Record extracts:
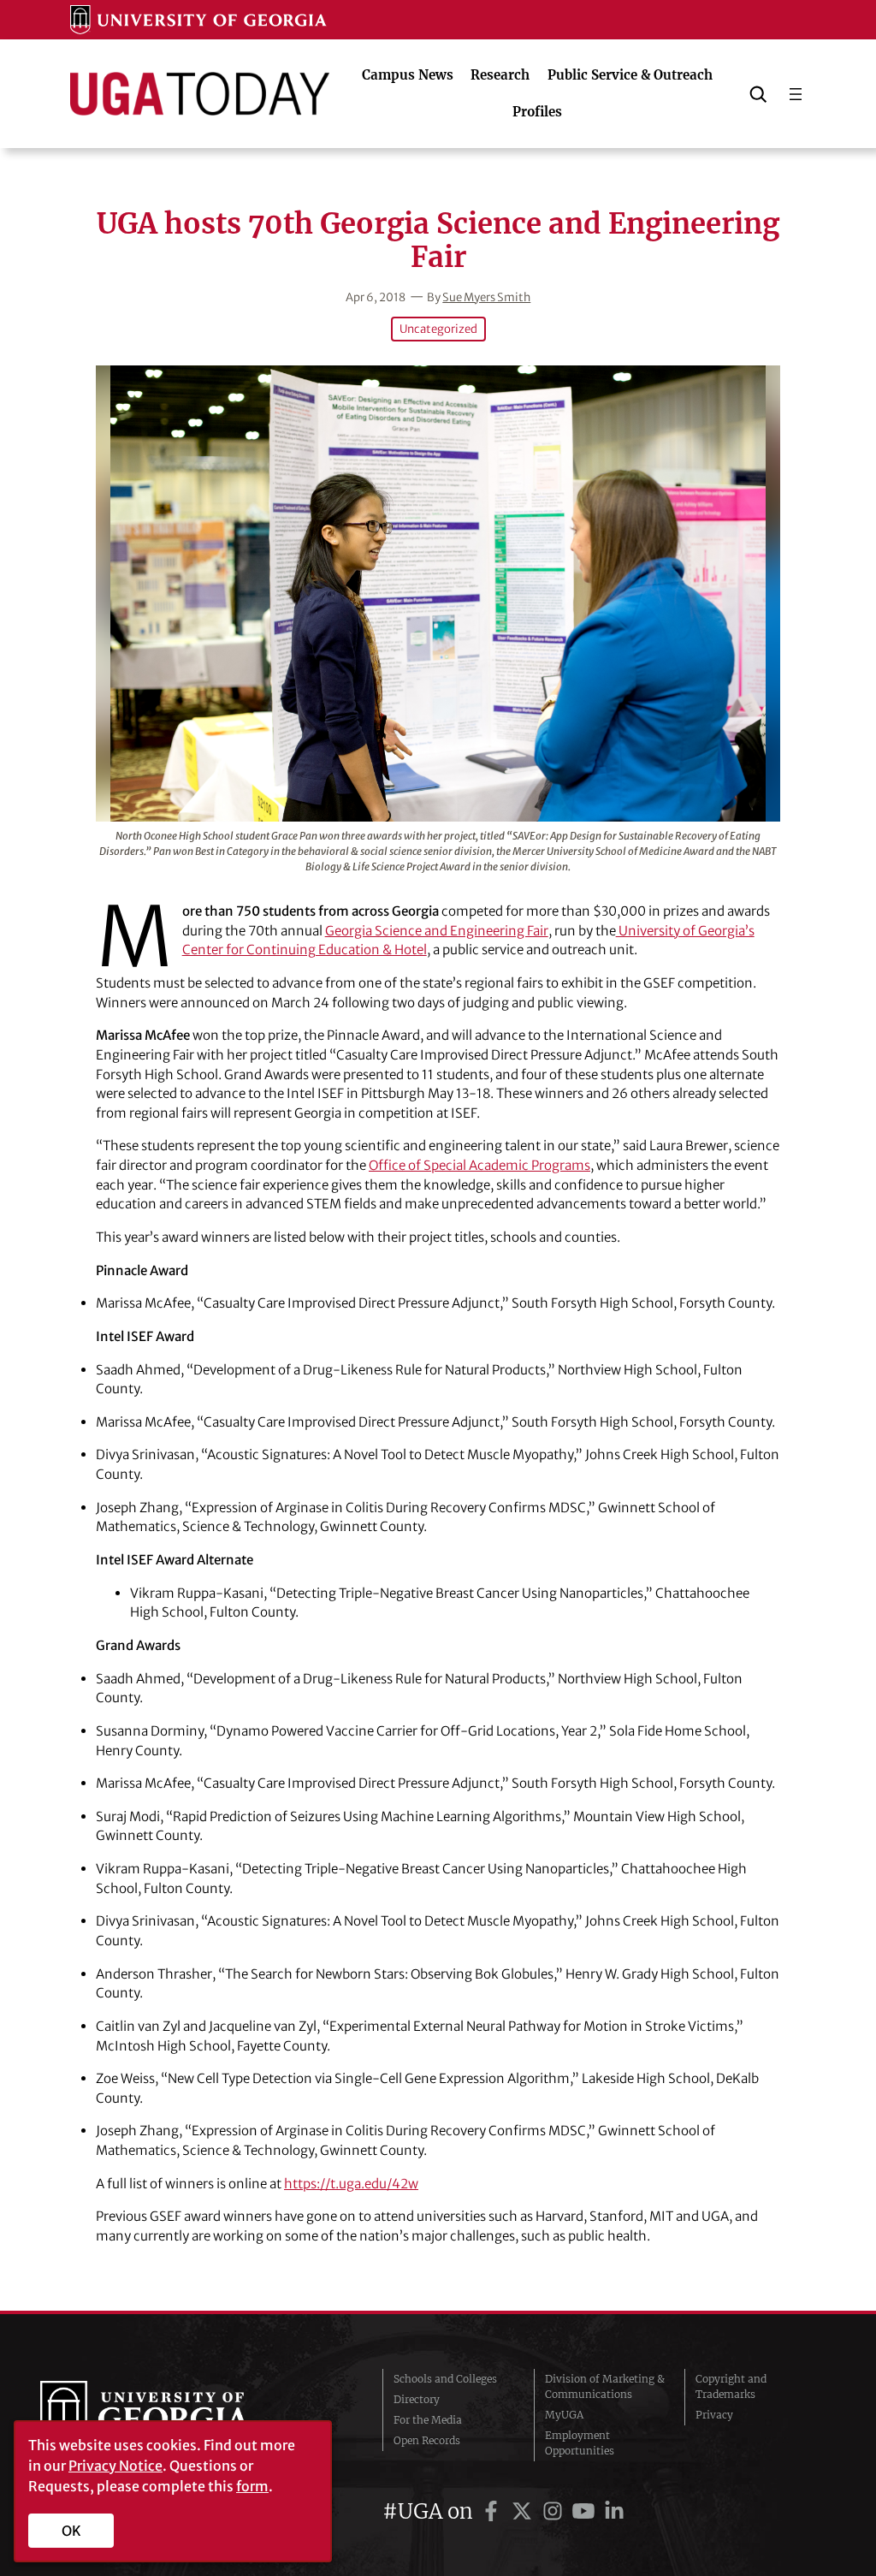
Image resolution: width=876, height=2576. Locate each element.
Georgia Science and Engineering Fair (436, 931)
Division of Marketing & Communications (605, 2386)
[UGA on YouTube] (586, 2511)
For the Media (428, 2419)
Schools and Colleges (445, 2378)
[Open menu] (795, 94)
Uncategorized (438, 329)
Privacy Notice (115, 2465)
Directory (417, 2399)
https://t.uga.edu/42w (351, 2183)
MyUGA (564, 2414)
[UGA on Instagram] (555, 2511)
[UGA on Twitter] (524, 2511)
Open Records (427, 2440)
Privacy (714, 2414)
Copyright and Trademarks (730, 2386)
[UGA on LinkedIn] (614, 2511)
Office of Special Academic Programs (479, 1165)
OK (71, 2530)
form (252, 2486)
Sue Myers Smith (486, 297)
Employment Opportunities (579, 2443)
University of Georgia (168, 2415)
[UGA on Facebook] (493, 2511)
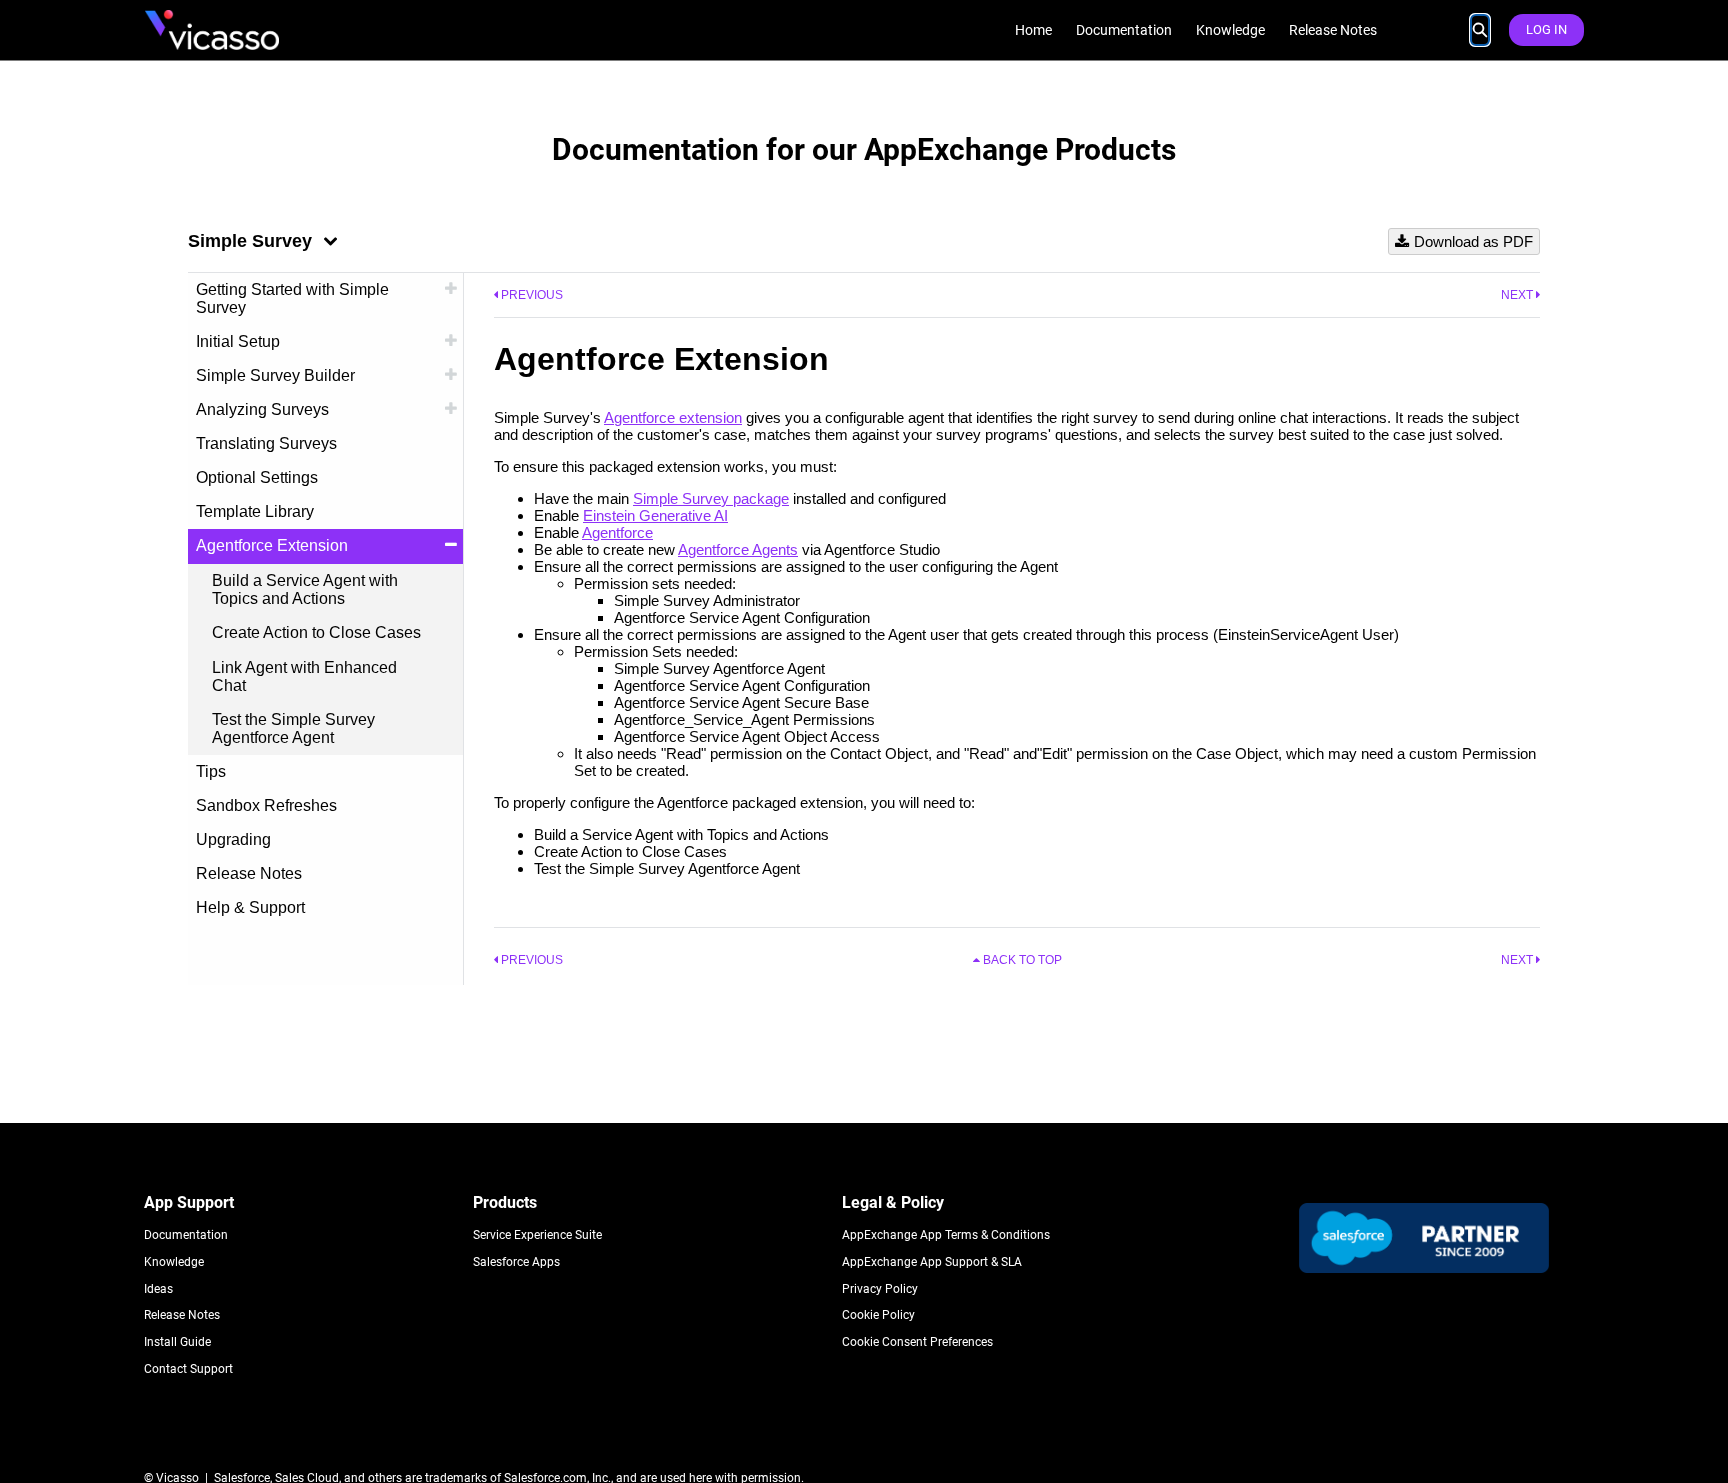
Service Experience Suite (537, 1235)
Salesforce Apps (516, 1262)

Exercise goal: Where the line containing "Directory (417, 2399)" appears, begin copying there and continue exactly through the final line of the records; both end lines belong in the copy, pictures do not.

Problem solution:
Directory (417, 2399)
https://t.uga.edu/42w (351, 2183)
MyUGA (564, 2414)
[UGA on Instagram] (555, 2511)
[UGA on Twitter] (524, 2511)
Open Records (427, 2440)
Privacy (714, 2414)
Copyright and Trademarks (730, 2386)
[UGA on LinkedIn] (614, 2511)
Office of Special Academic Programs (479, 1165)
OK (71, 2530)
form (252, 2486)
Sue Myers Smith (486, 297)
Employment Opportunities (579, 2443)
University of Georgia (168, 2415)
[UGA on Facebook] (493, 2511)
Service Experience Suite (537, 1235)
Salesforce Apps (516, 1262)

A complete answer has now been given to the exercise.